On June 29, 2023, the Supreme Court decided the question of whether a party can be held liable in the United States for trademark infringement based on infringing use of a mark in other countries. After an analysis of the foreign reach of §§ 1114(1)(a) and 1125(a)(1) of the Lanham Act, the Supreme Court unanimously answered “No.” This case arose due to a trademark dispute between Hetronic (a U.S. company) and Abitron (a foreign company). Abitron was once a licensed distributor for Hetronic and after reverse engineering Hetronic’s products, it began selling Hetronic-branded products. While some of the products were directly sold into the United States, most of its products were sold in Europe. Hetronic sued Abitron for unauthorized use of its mark under § 1114(1)(a) and for use that was likely to cause confusion under § 1125(a)(1). Hetronic sought damages for Abitron’s infringing acts worldwide. Abitron argued that Hetronic sought an impermissible extraterritorial application of the Lanham Act. The Supreme Court applied a two-step framework: (1) determine whether a provision is extraterritorial, which turns on whether “Congress has affirmatively and unmistakably instructed” that the provision should “apply to foreign conduct”; and (2) if not, determine whether the suit seeks a permissible domestic or impermissible foreign application of the provision by identifying the focus of congressional concern underlying the provision at issue, including the conduct it seeks to regulate and the interests it seeks to protect.

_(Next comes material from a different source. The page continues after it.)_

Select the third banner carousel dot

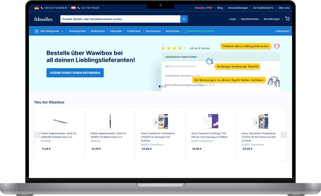tap(165, 86)
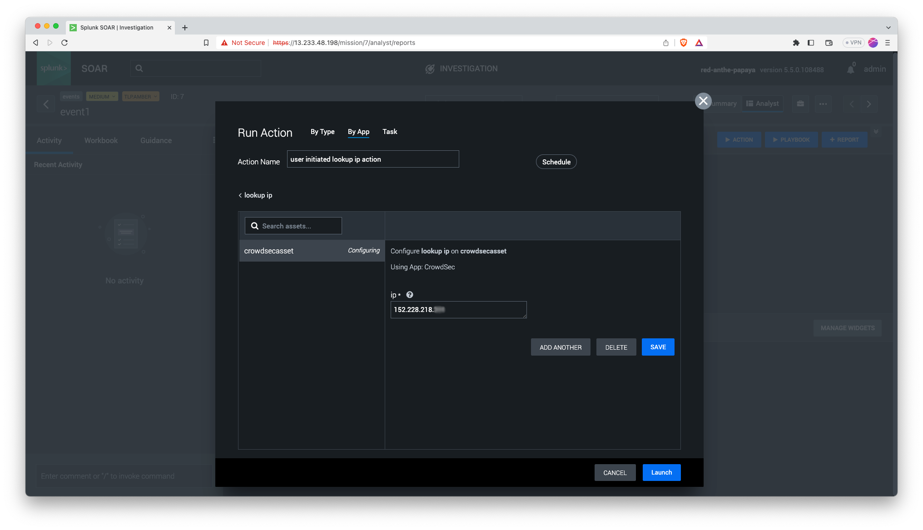Expand the browser tab list chevron
923x530 pixels.
point(888,28)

The Supreme Court determined that neither section of the Lanham Act provides an express statement of extraterritorial application. Rather, the sections simply prohibit use “in commerce” (“all commerce which may lawfully be regulated by Congress”) of protected trademarks when that use is “likely to cause confusion.” The Court determined that Abitron’s conduct (infringing use in commerce of Hetronic’s mark) provides the dividing line between foreign and domestic applications of §§ 1114(1)(a) and 1125(a)(1) of the Lanham Act and concluded that these sections of the Lanham Act are not extraterritorial.
Justice Sotomayor, in a concurring opinion joined by 3 other justices, disagreed with the majority’s application of the two-step framework and argued that the focus of the Lanham Act is to prevent U.S. consumer confusion, rather than a defendant’s conduct. Based on this reasoning, the Lanham Act could apply to foreign use if it caused confusion in the U.S. However, the majority rejected this view and cautioned that domestic application of a statute where foreign conduct is implicated likely negates a presumption against extraterritoriality and threatens “international discord.”
The U.S. Supreme Court’s decision that federal trademark law cannot be applied to foreign conduct creates new obstacles for American brand owners seeking to curtail infringement and counterfeiting and leaves open many questions, including what counts as domestic use in commerce, for lower courts to address.